Morgan works principally with steel and glass in large pieces that are designed to be displayed outside where they may interact with changing light and weather conditions. His sculpture Cypher (2004) consists of a large disc of glass rods held together by a steel band. One of three of the works is installed at the Asticus Building at 21 Palmer Street in London, on the opposite side of the street to the former headquarters until 2019 of the Government Communications Headquarters.

His Vein (2008) consists of glass rods, held in compression between long steel blades.
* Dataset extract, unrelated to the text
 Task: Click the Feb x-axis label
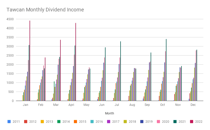click(x=41, y=105)
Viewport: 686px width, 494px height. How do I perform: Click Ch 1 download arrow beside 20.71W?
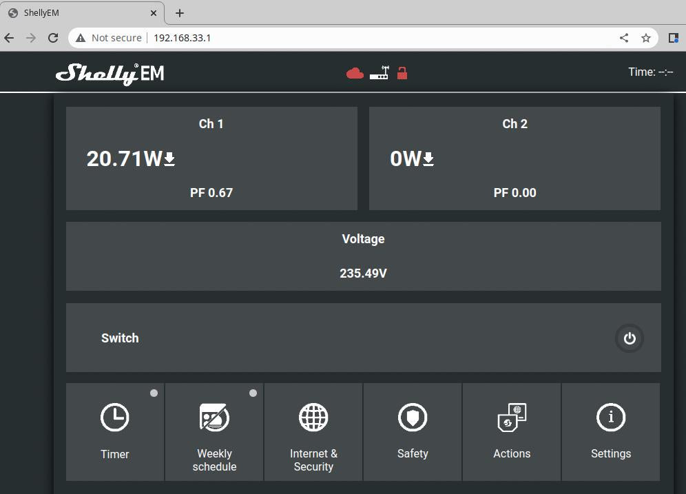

There are 40 Veins, some of which are on display at the Cass Sculpture Foundation at Goodwood.

His Aurora in Cavendish Square, London, consists of thousands of glass rods sandwiched between two pieces of yellow painted steel that form one continuous band but create the illusion of being two separate pieces. The work was installed as part of the City of Westminster's City of Sculpture project, launched in 2010 to promote public art before the London 2012 Olympics.

In 2014, Morgan was elected to membership of the Royal Society of Sculptors.

He has been commissioned by a number of societies including the Contemporary Arts Society and the Cass Sculpture Foundation. Morgan has in addition been an invited artist at Edinburgh's Royal Scottish Academy Visual Arts.

==Personal life==
In 2006–07, Morgan rode his motorbike 23,000 miles from Montreal, Canada, to Buenos Aires, Argentina. He lives in France with his wife Nushka and their daughter.